By Shridula Singh and Emma Wallace
Not To Be Overlooked introduces a variety of wonderful but lesser-known books to assist readers in finding their next great reads. This week’s column covers a review of the anthology Literary Lunch and Consumed: The Need for Collective Change: Colonialism, Climate Change and Consumerism by Aja Barber.
Literary Lunch by Various Authors
The book starts with “A great book is like a feast. We love to concoct stories from food but what about making food from some of our favourite stories?”
First and foremost, who doesn't enjoy good food? Food is the element that brings people from many cultures together. This book celebrates various cultures through different authors and their love for one dish they have loved since childhood, as well as the history of the dish and the recipe, which appears to be a great add-on for the audience, who can try making the food to co-relate with their favourite author through food.
If I had to choose two recipes from the book to prepare and eat, I would choose Salman Rushdie's Mango Pickle of Guilt from Midnight Children and Deborah Moggach Fernandez's classic English Trifle in India from the finest exotic Marigold Hotel. The book appears to appeal to foodies who can spend entire days reading about cuisine, but it's also pretty easy to read. The book can leave you feeling hungry for the most part, which, speaking from personal experience, appears to be an issue, but believe me when I say you won't regret picking up this book.
It's half literary, part cookbook and part collection of great recipes from classic writers. A fantastic book for breaking out of a reading rut; not too big, not too small; the ideal number of chapters to start your first book of the year. And remember to always buy your books from your local bookshops!!
Consumed: The Need for Collective Change: Colonialism, Climate Change & Consumerism by Aja Barber
Like many people I know, the last few years have seen me reconsider a lot of the ways in which I live my life. Buoyed on by a social system that continually prizes hyper-individualism, I saw myself as my own island, parroting – as many of my peers did – a concept of future success that was entirely bound up with monetary gain and social clout. I had essentially internalised the oft-touted idea that happiness was synonymous with the accumulation of mass wealth and constant consumption. Although I was a student heavily immersed in the university social justice scene, it took me an embarrassingly long time to realise how shallow and superficial many of my social ideas were – how each one of my solutions to the oppressions we faced depended more on paying lip service to the problem than any kind of systemic change.

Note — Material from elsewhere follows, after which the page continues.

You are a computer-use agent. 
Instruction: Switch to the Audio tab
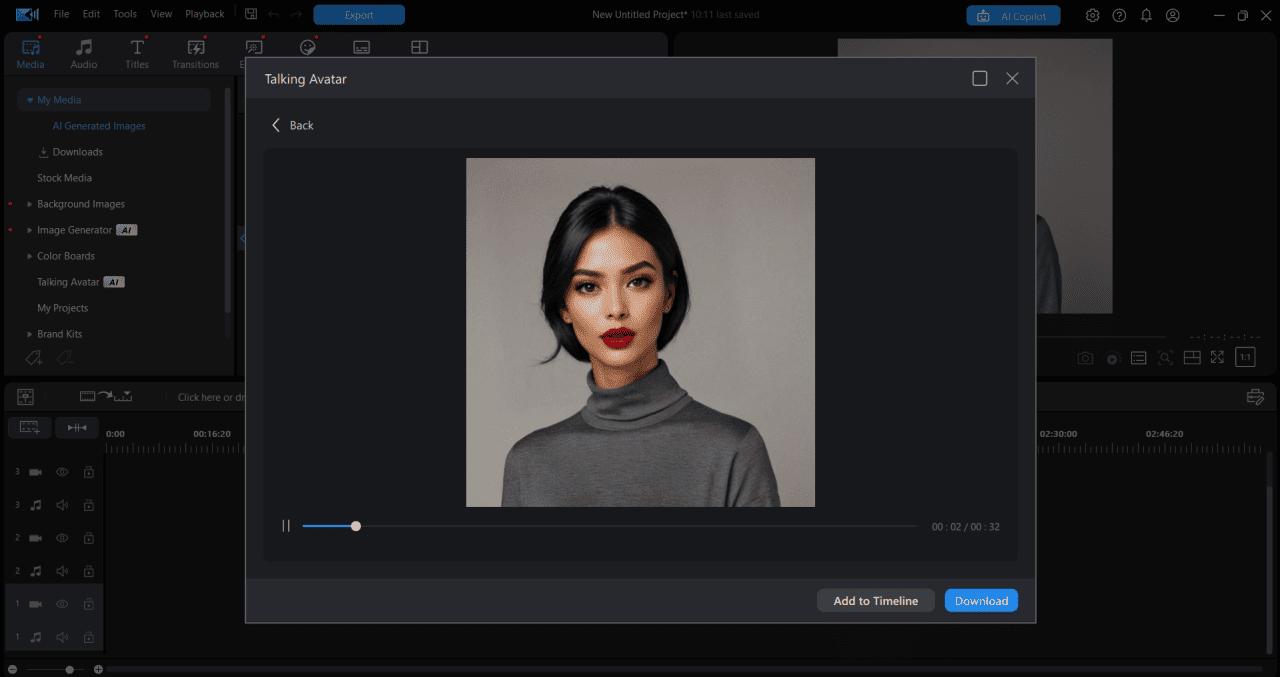[x=84, y=53]
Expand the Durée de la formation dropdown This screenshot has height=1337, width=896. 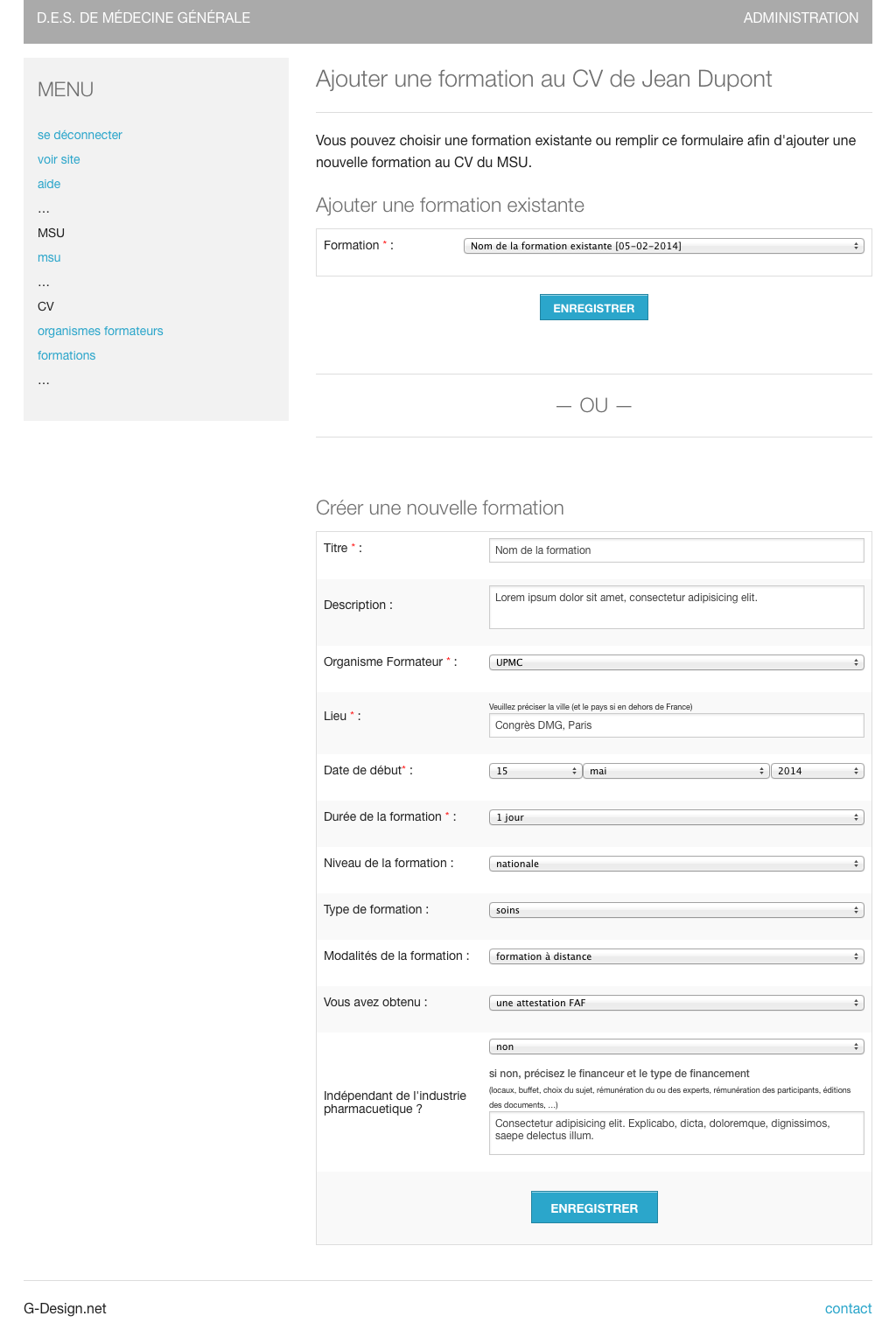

Since that point, I have begun to interrogate more deeply how my individual actions relate to those around me and how I connect to a wider, global community – given the nature of the COVID-19 pandemic, I have probably not been alone in reflecting on the fragile, if keenly felt, bonds which link us all together.
It is this idea of global connectivity that is at the heart of Aja Barber’s electrifying Consumed. A blazing polemic-cum-memoir about the injustices of the fashion industry and the cynical exploitation of consumer culture as a whole, Aja’s book is an exacting analysis of how our individual consumer choices connect to a wider social system, which elevates some at the behest of others. Although I was already aware of the inhumane practices of the fast fashion giants, Aja’s interrogation of the fast fashion business model and its processes was undeniably enlightening in how it showed the ways in which many of these fast fashion principles have been diluted and repackaged by supposedly eco-conscious brands. Indeed, the whole process of learning, or rather unlearning, is a crucial aspect of Aja’s book; structured into a "learning" and "unlearning" half, Aja first considers the origins of the textile industry and its links to colonialism and current climate change issues, before then thinking about how this culture is fuelled by an individual sense of inadequacy or lack.
It is this two-fold outlook that is undeniably Aja’s greatest strength as a writer and thinker; she is able to consider an enormous topic at its most macrocosmic level, before then deconstructing said topic to think about the individual, granular choices we make which props up said system. In a time where we sorely need to think in these more globalised and community-focused terms, Consumed feels not only timely but like a long-awaited clarion call for change.